The role of suppressor cells in the pathogenesis of common variable hypogammaglobulinemia and the immunodeficiency associated with myeloma.

The role of suppressor cells in the pathogenesis of immunodeficiency was analyzed using a technique that permits study of the differentiation of B lymphocytes into immunoglobulin-synthesizing plasma cells. Lymphocytes from normals synthesized 4,910 ng of IgM, 1,270 ng of IgA, and 1,625 ng of IgG per 2 X 10(6) cells when cultured for 7 days in the presence of pokeweed mitogen. In contrast the lymphocytes from patients with common variable hypogammaglobulinemia did not synthesize significant quantities of immunoglobulin.
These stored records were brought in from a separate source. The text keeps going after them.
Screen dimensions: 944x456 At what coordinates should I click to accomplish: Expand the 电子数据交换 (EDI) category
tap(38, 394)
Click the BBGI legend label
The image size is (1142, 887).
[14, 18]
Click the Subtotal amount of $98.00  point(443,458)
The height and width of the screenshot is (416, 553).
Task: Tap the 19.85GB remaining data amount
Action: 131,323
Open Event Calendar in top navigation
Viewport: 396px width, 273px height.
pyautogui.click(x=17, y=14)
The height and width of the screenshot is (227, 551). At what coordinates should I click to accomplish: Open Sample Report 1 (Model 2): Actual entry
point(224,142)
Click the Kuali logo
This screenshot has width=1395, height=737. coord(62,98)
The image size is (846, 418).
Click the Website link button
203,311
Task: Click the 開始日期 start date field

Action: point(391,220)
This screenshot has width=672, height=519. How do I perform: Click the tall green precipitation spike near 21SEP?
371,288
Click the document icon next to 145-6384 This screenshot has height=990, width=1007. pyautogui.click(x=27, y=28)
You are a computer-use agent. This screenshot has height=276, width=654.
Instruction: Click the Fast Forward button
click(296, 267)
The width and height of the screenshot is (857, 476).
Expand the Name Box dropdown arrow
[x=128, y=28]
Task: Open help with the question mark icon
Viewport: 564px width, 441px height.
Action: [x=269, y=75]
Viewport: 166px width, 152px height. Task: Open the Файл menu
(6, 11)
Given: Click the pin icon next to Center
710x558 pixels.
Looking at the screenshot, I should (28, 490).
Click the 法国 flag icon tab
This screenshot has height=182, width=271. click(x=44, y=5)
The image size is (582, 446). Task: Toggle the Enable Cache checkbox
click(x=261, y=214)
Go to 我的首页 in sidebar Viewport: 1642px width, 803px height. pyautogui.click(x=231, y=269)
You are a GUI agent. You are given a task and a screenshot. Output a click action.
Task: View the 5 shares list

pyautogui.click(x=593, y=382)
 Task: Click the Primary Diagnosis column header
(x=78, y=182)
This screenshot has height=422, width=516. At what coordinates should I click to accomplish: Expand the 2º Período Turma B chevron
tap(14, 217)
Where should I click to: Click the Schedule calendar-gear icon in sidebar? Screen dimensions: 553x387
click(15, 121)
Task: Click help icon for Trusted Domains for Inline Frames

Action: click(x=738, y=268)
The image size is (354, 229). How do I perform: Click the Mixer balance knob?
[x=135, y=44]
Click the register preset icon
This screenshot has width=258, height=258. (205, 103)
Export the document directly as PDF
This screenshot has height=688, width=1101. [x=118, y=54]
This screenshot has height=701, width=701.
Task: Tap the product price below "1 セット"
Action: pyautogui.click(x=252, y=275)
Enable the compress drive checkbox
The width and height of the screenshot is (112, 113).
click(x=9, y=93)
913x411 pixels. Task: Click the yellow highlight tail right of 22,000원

When lymphocytes from 9 of 13 patients with common variable hypogammaglobulinemia studied were cocultured with normal lymphocytes, the synthesis of immunoglobulin by the normal lymphocytes was depressed by 75-100%. A comparable suppression of immunoglobulin synthesis by normal lymphocytes was observed when they were cocultured with T cells from hypogammaglobulinemic patients. These studies suggest that in some patients the disease common variable hypogammaglobulinemia may not be due to an intrinsic defect of B cells alone but may be cuased or perpetuated by an abnormality of regulatory T cells that act to suppress B-cell maturation and antibody production. Peripheral blood lymphocytes from myeloma patients also had a drastically reduced capacity to produce polyclonal immunoglobulins. Three of 6 myeloma patients tested had circulating mononuclear cells that suppressed immunoglobulin production by cocultured normal lymphocytes. Purified T cells from myeloma patients did not mediate this suppressor effect. These observations suggest that one mechanism for the humoral immune deficiency observed in myeloma patients is a block of polyclonal B-cell maturation by suppressor cells.